Une fugue à quatre voix sur le nom de… Covid-19 !

Le compositeur grec Nicholas Papadimitriou a relevé le défi de créer une fugue à quatre voix de 6 minutes dont le thème est basé sur la transcription en notes du mot "Covid-19". Une initiative qui s'inscrit dans la longue tradition de la signature musicale.

De tout temps, les contraintes ont constitué l’un des moteurs principaux de la création artistique. Le procédé de la signature musicale, fréquemment exploité par les compositeurs dès l’époque baroque, en est un très bon exemple. Il consiste à générer aléatoirement un motif à partir de la transposition arbitraire d’un nom et à l’exploiter dans une composition cohérente. Concrètement, il repose la plupart de temps sur l’usage qui est fait de l’alphabet en musique.

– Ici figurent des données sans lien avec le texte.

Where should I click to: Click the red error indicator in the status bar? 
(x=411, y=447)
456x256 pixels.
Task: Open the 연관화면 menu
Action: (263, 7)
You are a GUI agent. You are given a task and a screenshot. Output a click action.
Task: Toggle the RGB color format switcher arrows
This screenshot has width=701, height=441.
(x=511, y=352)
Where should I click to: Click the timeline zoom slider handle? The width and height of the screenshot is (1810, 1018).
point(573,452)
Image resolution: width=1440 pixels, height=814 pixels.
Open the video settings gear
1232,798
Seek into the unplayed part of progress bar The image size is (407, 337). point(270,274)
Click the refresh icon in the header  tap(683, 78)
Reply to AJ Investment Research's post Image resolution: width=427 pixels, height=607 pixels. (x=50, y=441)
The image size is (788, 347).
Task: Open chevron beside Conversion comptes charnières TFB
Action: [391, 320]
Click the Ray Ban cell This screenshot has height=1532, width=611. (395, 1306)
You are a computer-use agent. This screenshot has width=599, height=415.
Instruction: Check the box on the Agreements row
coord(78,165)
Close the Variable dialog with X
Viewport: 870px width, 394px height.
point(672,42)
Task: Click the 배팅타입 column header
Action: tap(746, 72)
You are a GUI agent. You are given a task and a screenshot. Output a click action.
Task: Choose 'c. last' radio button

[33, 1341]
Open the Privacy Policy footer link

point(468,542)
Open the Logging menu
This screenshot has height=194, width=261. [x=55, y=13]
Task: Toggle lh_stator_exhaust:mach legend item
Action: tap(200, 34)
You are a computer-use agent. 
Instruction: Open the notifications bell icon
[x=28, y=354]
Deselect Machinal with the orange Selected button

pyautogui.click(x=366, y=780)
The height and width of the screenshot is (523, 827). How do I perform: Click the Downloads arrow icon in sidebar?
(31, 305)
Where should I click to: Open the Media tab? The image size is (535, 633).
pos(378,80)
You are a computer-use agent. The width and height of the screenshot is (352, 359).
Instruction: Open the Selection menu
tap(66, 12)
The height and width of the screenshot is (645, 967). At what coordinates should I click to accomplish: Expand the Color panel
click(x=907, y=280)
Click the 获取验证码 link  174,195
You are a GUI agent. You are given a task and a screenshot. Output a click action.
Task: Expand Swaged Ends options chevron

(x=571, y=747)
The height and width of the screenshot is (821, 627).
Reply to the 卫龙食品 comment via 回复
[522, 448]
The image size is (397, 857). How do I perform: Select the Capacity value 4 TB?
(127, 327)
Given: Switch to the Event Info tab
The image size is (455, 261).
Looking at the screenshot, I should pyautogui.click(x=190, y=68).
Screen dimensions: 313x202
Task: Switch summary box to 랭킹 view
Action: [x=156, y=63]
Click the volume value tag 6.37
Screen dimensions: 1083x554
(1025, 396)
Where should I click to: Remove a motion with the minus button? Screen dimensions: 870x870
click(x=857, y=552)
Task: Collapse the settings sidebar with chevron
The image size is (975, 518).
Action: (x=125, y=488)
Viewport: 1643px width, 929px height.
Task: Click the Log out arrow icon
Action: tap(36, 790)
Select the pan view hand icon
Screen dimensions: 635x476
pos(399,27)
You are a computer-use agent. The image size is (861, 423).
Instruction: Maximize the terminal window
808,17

Pour désigner les notes, en français et en italien, on utilise les syllabes héritées d’un ancien chant latin écrit par Paul Diacre au 8e siècle, la "Naissance de Saint Jean-Baptiste" : ut (devenu do au 16e siècle) - mifa – sol – la – si. Cela rend la création de signatures musicales plus complexe, sauf à créer des jeux de mots peu intéressants, comme "domicile adoré". Mais dans d’autres langues, comme l’anglais ou l’allemand, on a conservé le système hérité de l’Antiquité, utilisant les premières lettres de l’alphabet : ABCDEFG pour la-si-do-ré-mi-fa-sol, en anglais. En allemand, il y a même des subtilités supplémentaires : B désigne si bémol ; H, si bécarre ; S est fréquemment utilisé à la place du Es du mi bémol. Cela augmente les possibilités de codage à 9.

Il n’en fallait pas plus pour stimuler la créativité de grands compositeurs souhaitant marquer leur œuvre de leur signature. Le cas le plus connu est celui de Jean-Sébastien Bach (par exemple dans son "Art de la Fugue"), qui avait un nom très propice à cet exercice : dans le système allemand, B.A.C.H. désigne ainsi les notes si bémol, la, do, si bécarre. D’autres compositeurs se sont également basés sur ce système pour rendre hommage à certains de leurs prédécesseurs, comme Franz Lizst, dans sa "Fantaisie et Fugue sur le nom de B.A.C.H.", ou Maurice Duruflé, dans son "Prélude et Fugue sur le nom de A.L.A.I.N.", en l’honneur de Jehan Alain (avec quelques subtilités supplémentaires dans le codage).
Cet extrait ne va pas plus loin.